Penetration Testing and IoT: A Conundrum
Penetration testing is a tried and tested formula, yes, it is somewhat expensive if the company chooses to hire the market leaders of the industry. The focus of the activity is to “allow yourself to get hacked, so as not to get hacked for real”. A simple premise if you ask anyone of us here in Hackercombat.com, but it really is a corporate IT security activity that must be done at the soonest. This is without regard to how large the company is or how long the company is in existence, someone from outside should check the cybersecurity readiness of an organization.
Of course, penetration testing in its most basic form covers only the most common devices: servers, NAS, TCP/IP network architecture, workstations and application/web-based software. The biggest number of devices in any company today are small internet-based devices: mobile phones, tablets and IoT. The first two are usually categorized to corporate-issued and personal devices. Corporate-issued devices can be regulated and administered by the company itself through its IT team or MSP (Managed Service Provider). This cannot be said on personal devices owned by the employees themselves, the one called BYOD (Bring Your Own Device).
So what can a company do as it threads into this very critical aspect of having external devices, not owned by the company but still used within the company’s official Wi-fi network? Any typical experienced system administrator will answer you with create a separate Wi-fi network for them. Indeed, that is the most practical and the cheapest way to still run these devices safely, in a separate network under a bandwidth-controlled Internet connection. We don’t like seeing a smartphone taking lots of bandwidth from corporate workstations if you ask us here on Hackercombat.com.
This arrangement is also a win-win solution for employees which use their own devices for work (let’s not kid ourselves, even the members of the board-of-directors in a company practices BYOD), while the company’s network remain a realm of devices that are strictly corporate-owned. Then it becomes a concern on how employees store corporate-information on their personal devices. What if these same devices are lost or stolen?
Encryption will help level the playing field, with security conscious individuals having a better defense against someone else that have not established encryption. iOS and Android devices have encryption implementation (in fact, in iOS it is enabled by default). A lost encrypted phone has garbled data, is useless to whoever picks it up and wish to extract the data off it.

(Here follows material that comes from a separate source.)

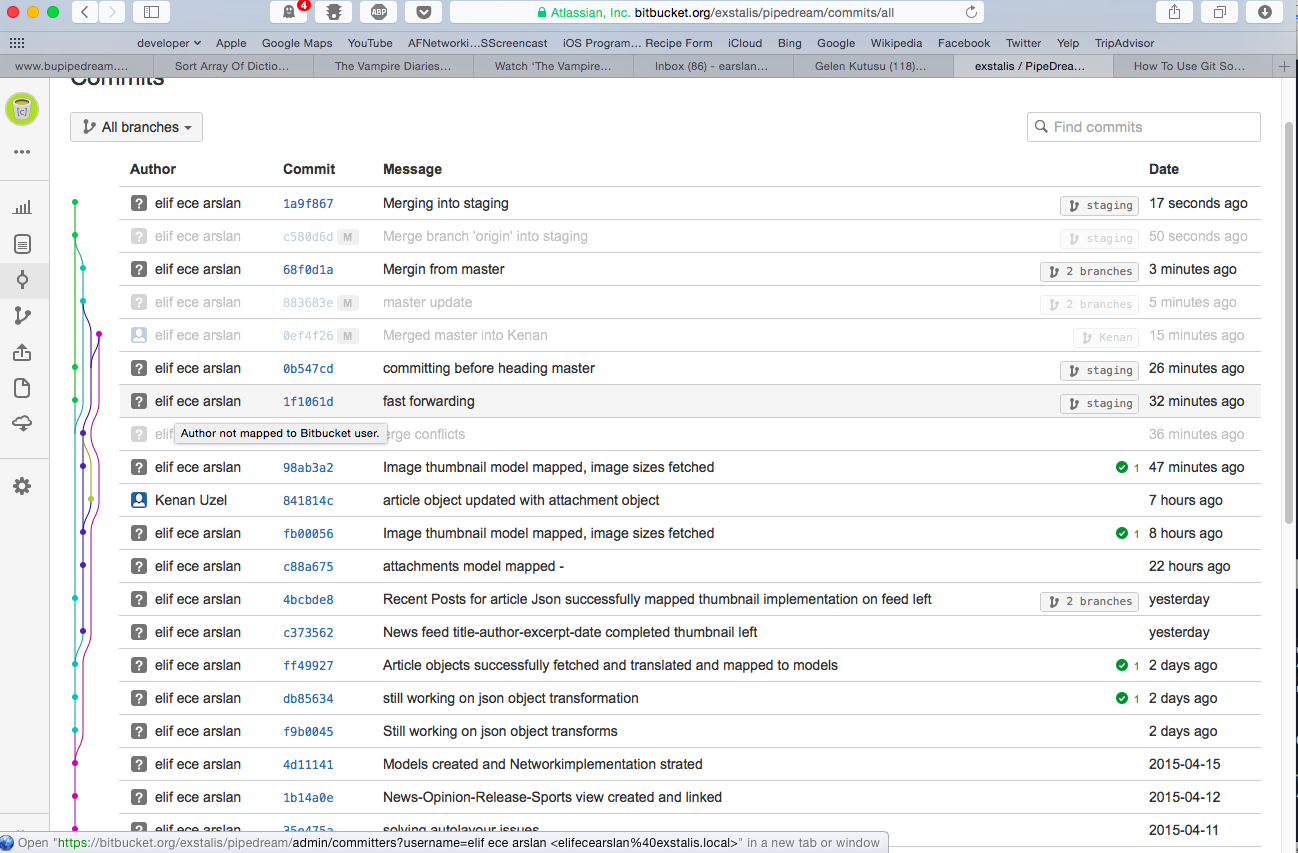The height and width of the screenshot is (853, 1298).
Task: Expand the sidebar three-dots more menu
Action: [x=22, y=152]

Mobile devices earlier were very vulnerable to malware, and that still exists but in a very different, less-risky status. This is because Android itself provides a built-in antimalware that is maintained by Google named Play Protect. This scans for malware at regular intervals and updates automatically with the Google Play Store. Companies may ask penetration testing services if they cover penetration testing even for mobile devices. Many such services are often up-to-date with regard to the evolution of cyber attacks and malware, they can provide an acceptable level of penetration testing that is mobile device-aware.